By William Rusteberg
Business is akin to war. There are winners and losers. War is supposedly governed by the Geneva Convention, business by ethics. Unfortunately combatants overlook the “rules” sometimes.
In the insurance business, particularly the group health insurance market, competition can be brutal. The spoils to be gained or maintained are significant. For example, a 300 life group medical plan, on a self-funded platform, can generate fees that would make Bernie Madoff blush.
Market intelligence is paramount to success. Sun Tzu wrote, “hence the wise general who will use the highest intelligence of the army for purposes of spying, and thereby they achieve great results. Spies are a most important element in war, because upon them depends an army’s ability to move.”

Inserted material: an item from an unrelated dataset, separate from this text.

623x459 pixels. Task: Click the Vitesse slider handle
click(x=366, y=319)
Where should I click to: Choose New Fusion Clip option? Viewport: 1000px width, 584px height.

Market intelligence must be accurate. When one employs spies, care must be given to the process. Misinterpretation, or worse yet, interception of message, can lead to disaster and ruin. Thus spies who are employed are at risk of exposure and doomed, as well as the general who employed him.
Faulty analysis of information gained through spies can mean the difference between victory or defeat. Foreknowledge of deceit (lying) always brings eventual defeat.
In the insurance business, many have found that fee-based insurance consultants have extensive market intelligence, superior to moles one may encounter during a weak moment at Happy Hour.
Spies and consultants are paid for the same reasons. Is there an ethical difference?